Angelo la escuchó sin mudar su expresión inalterable. Se dio la vuelta y caminó hasta desaparecer por el pasillo.
En la habitación, Tami y Xanthopoulos cruzaron rápidamente sus miradas sin saber bien qué pensar.
Angelo aguardaba en el patio exterior del castillo, detenido al pie de una columna que aún soportaba una arquería en ruinas que pertenecía a la vieja fachada de la fortaleza. Las hierbas resecas brotaban entre los bloques de piedra y la nieve formaba una alfombra uniforme en el suelo y las cornisas. El inquisidor escuchaba atentamente el viento, como si aquel lugar apartado le ofreciese inspiración.

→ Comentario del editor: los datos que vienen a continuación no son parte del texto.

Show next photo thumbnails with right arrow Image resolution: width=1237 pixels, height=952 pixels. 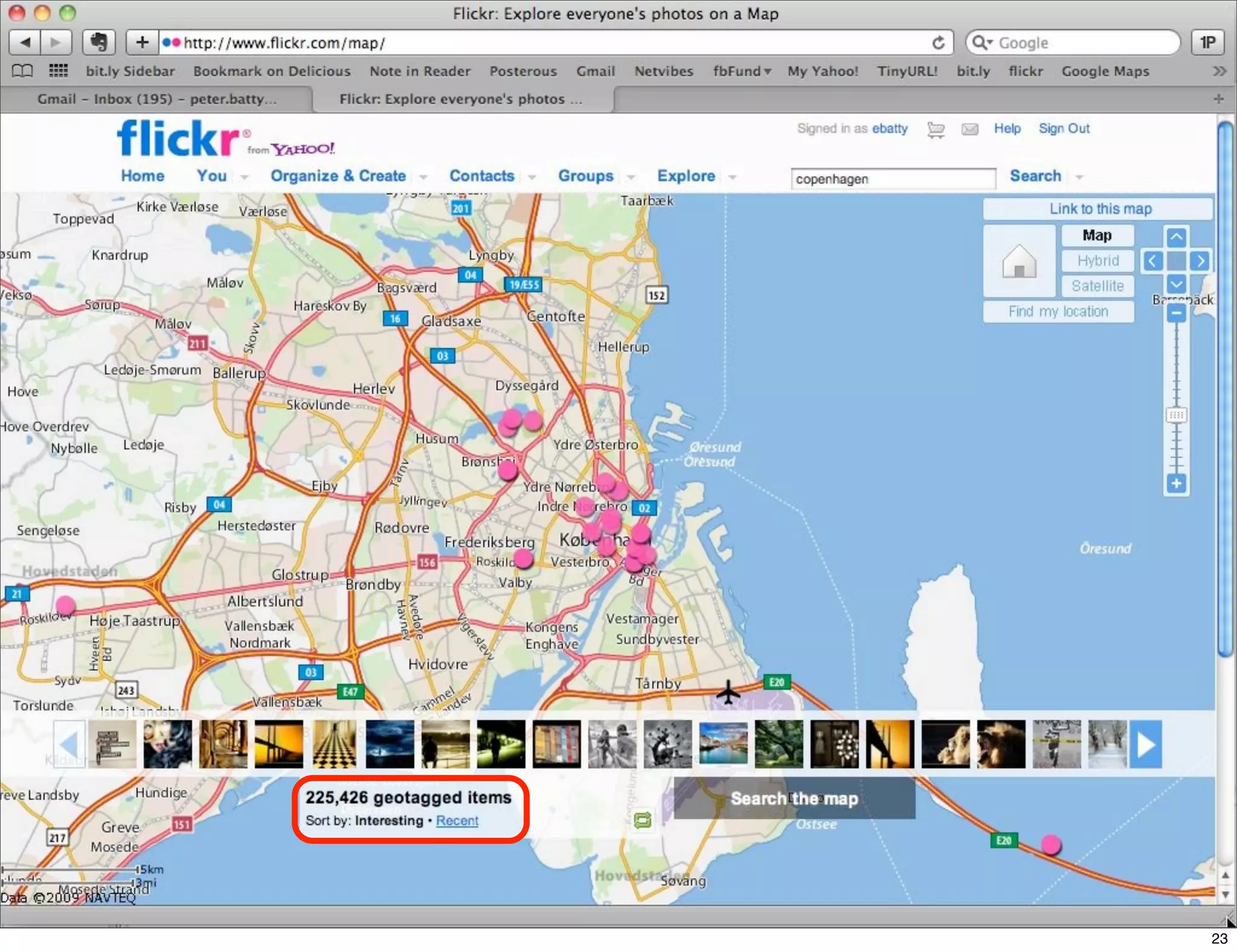coord(1146,744)
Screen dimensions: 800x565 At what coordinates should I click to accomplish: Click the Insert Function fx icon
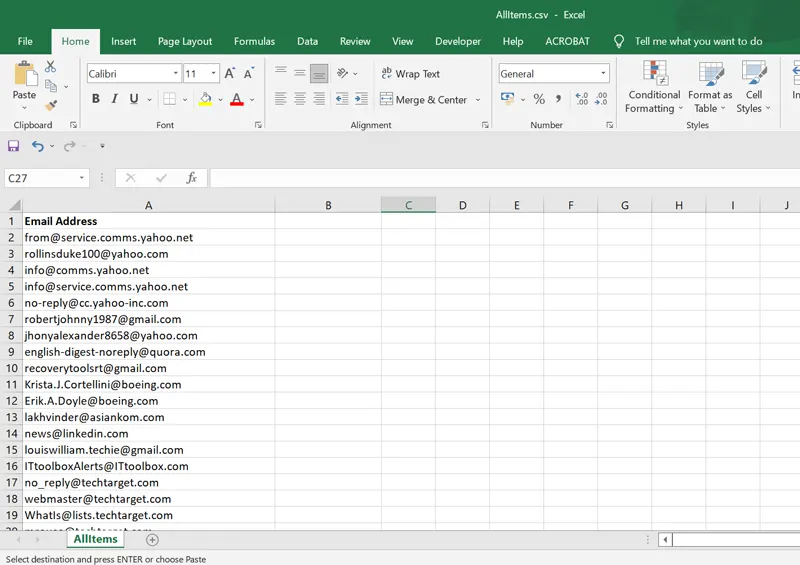click(191, 178)
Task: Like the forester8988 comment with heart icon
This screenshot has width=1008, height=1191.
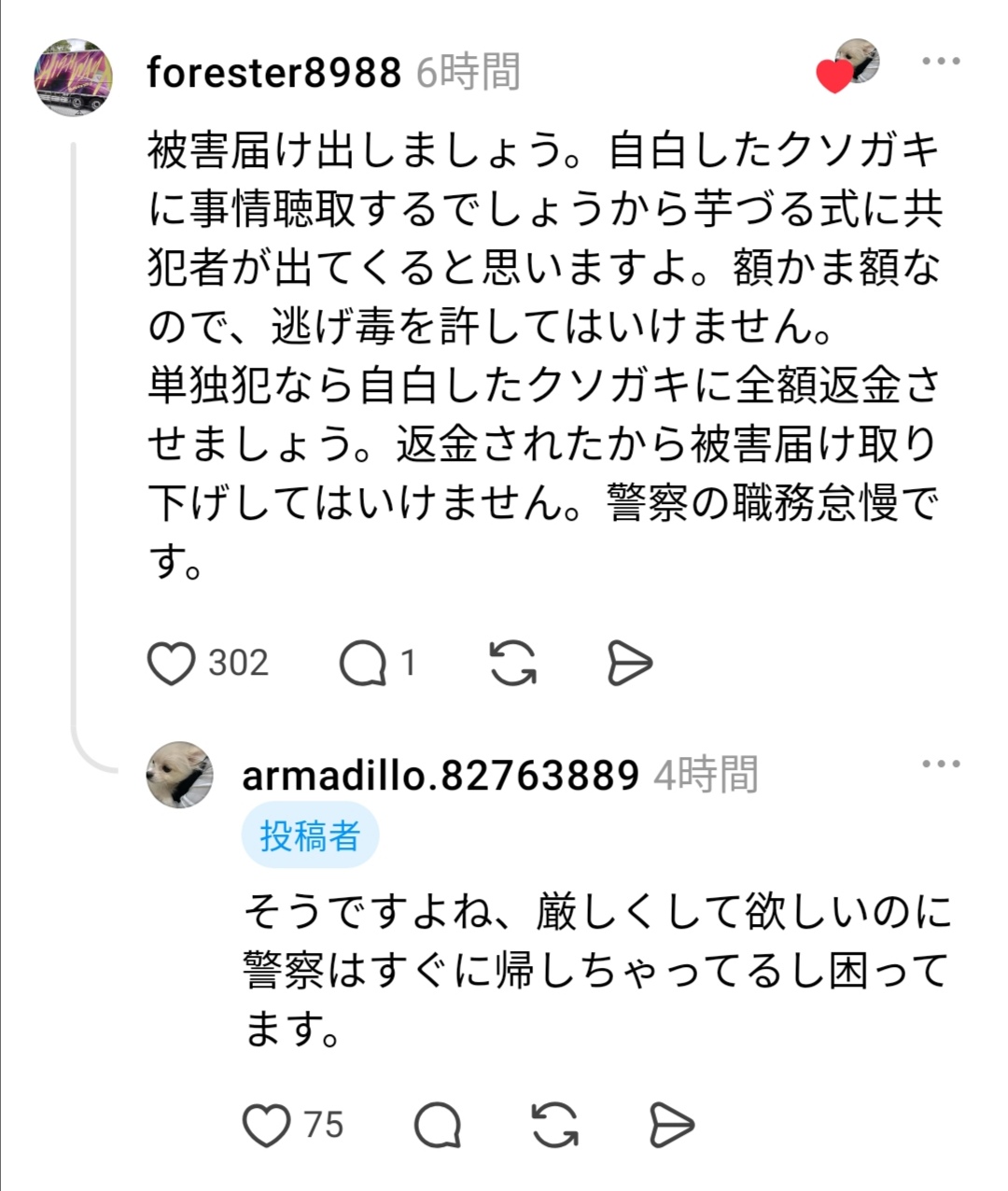Action: coord(172,664)
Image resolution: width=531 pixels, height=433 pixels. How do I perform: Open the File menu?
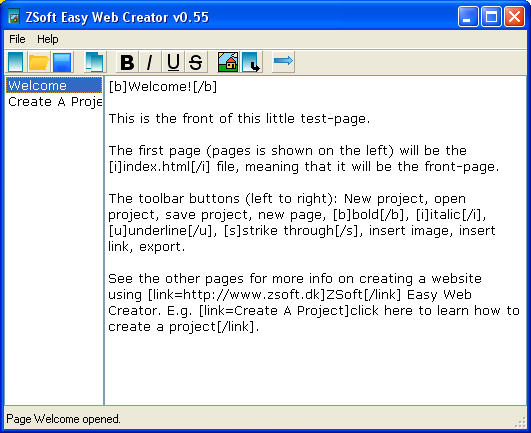17,39
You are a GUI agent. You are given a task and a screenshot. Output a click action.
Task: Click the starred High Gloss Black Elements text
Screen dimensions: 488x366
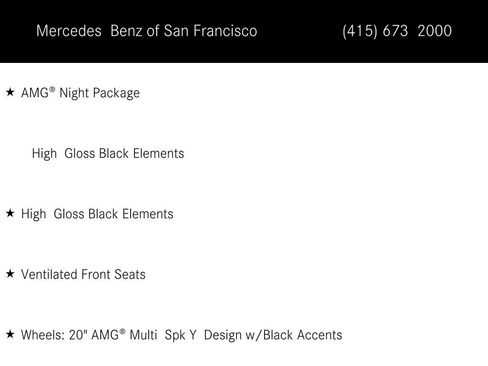pyautogui.click(x=97, y=214)
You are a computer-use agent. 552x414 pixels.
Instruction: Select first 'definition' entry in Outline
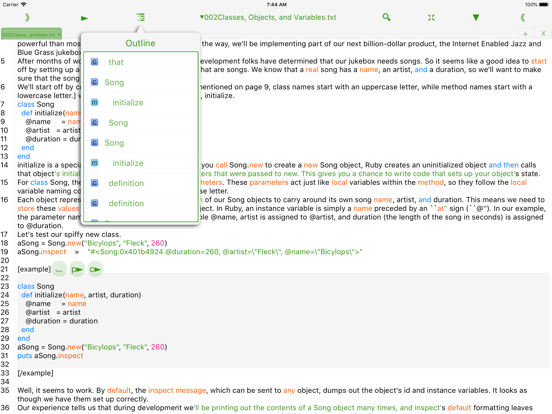click(x=140, y=183)

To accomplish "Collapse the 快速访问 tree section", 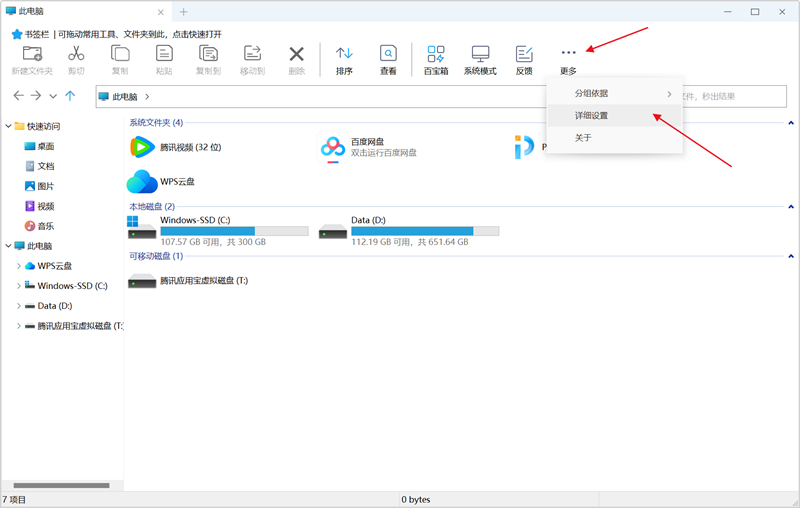I will [9, 126].
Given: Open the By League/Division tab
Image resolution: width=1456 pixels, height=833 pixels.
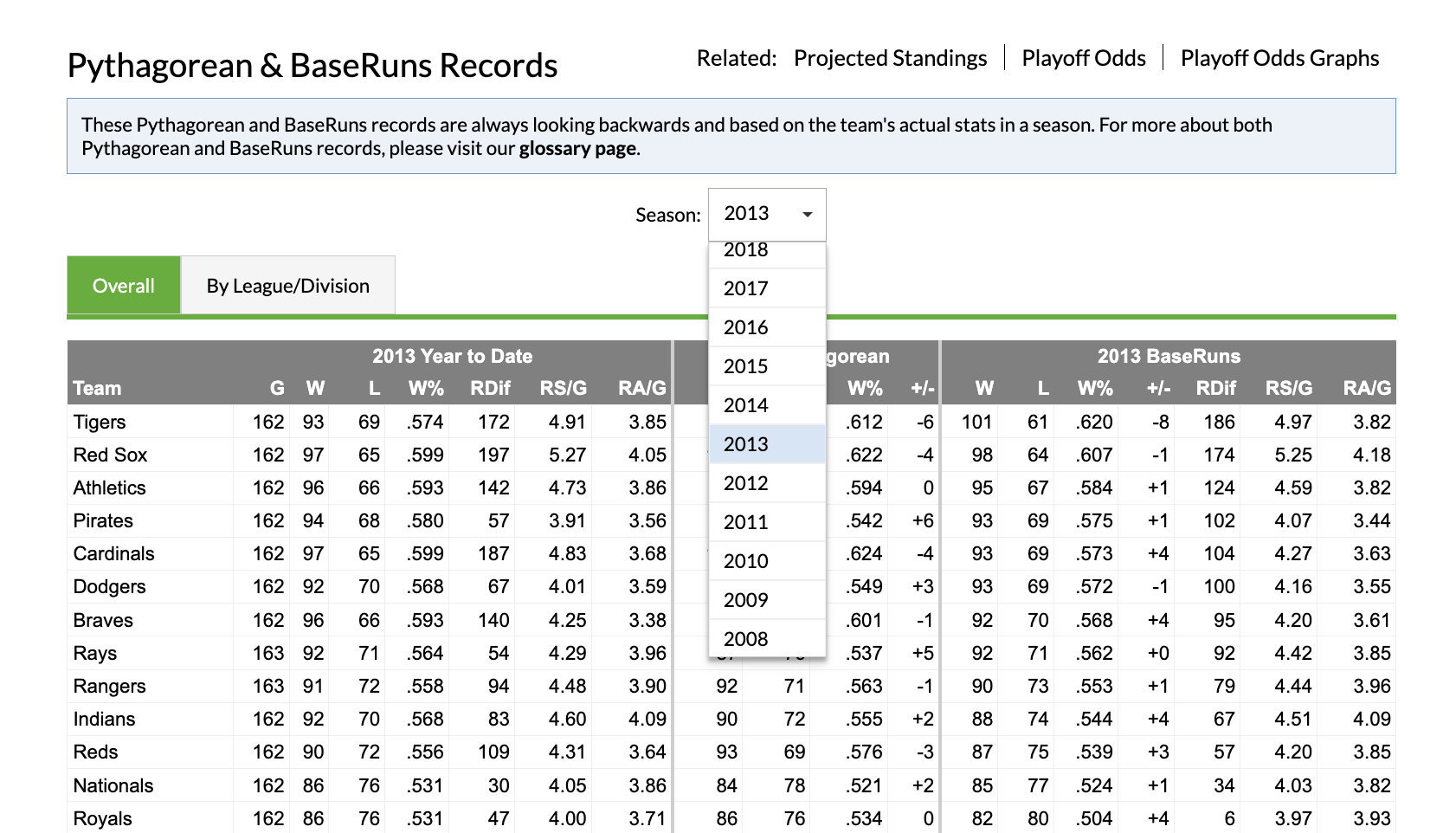Looking at the screenshot, I should [287, 286].
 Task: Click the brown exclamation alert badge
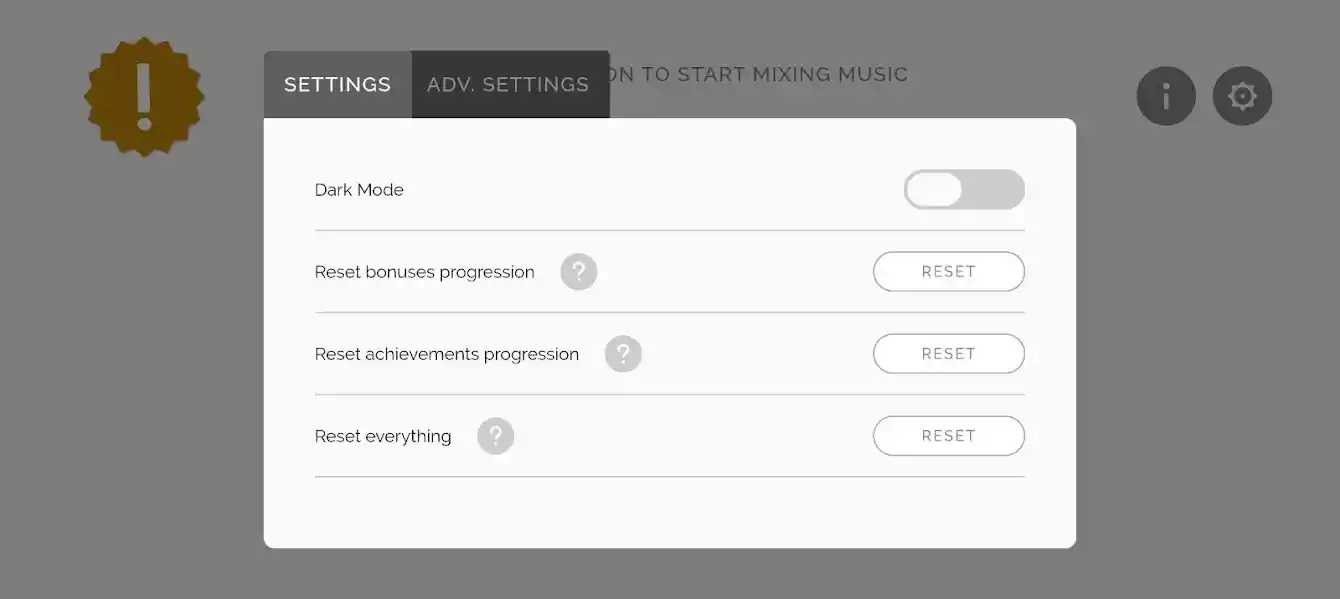coord(144,97)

Llevó lentamente sus dedos a la columna, tocó la piedra gastada por el paso de los siglos y contempló aquel arco que alguna vez fue grandioso y que ahora languidecía bajo el invierno y el olvido. Dos cuervos, de un negro azulado y profundo, le miraban desde una cornisa semiderruida. Serían los únicos testigos del próximo encuentro.
—¿Qué deseáis de mí? —La voz de Ségolène rompió el silencio del patio y la joven caminó hasta llegar a su lado.
—Quiero agradeceros vuestro trabajo —exclamó el inquisidor bajándose la capucha—. Habéis traído la solución a un problema que parecía irresoluble.
—Si hubiese imaginado lo que iba a suceder con la solución alquímica no la habría traído —se sinceró, apoyando la espalda contra el muro agrietado—. Me siento culpable por ello.
—Vos no tenéis la culpa —la tranquilizó Angelo—. Yo tomé la decisión y elegí a Killimet para que lo hiciera.
Ella correspondió con una sonrisa forzada. Sus cabellos de color trigo bailaron con la brisa helada.
—¿Quién es el traidor, Ségolène? —preguntó imprimiendo dureza a su rostro.
Ella le miró intrigada. No supo qué responder.
—¿Me habéis llamado aquí por eso? —La francesa bajó su mirada casi avergonzada.
DeGrasso levantó su mano enguantada y le alzó el mentón con delicadeza.
—Responded —exigió.
—Solo sé que os traje el brebaje y la información de que había un traidor —proclamó—. Obedecí las órdenes del Maestre y vos me tratáis como a alguien peligroso y receláis de mis respuestas. —Ségolène tomó aire y no pudo frenar su lengua—: Anoche me echasteis de la torre y por confesaros la existencia de un traidor me he ganado la desconfianza de los cofrades, piensan que yo les acuso, lo noto en su actitud.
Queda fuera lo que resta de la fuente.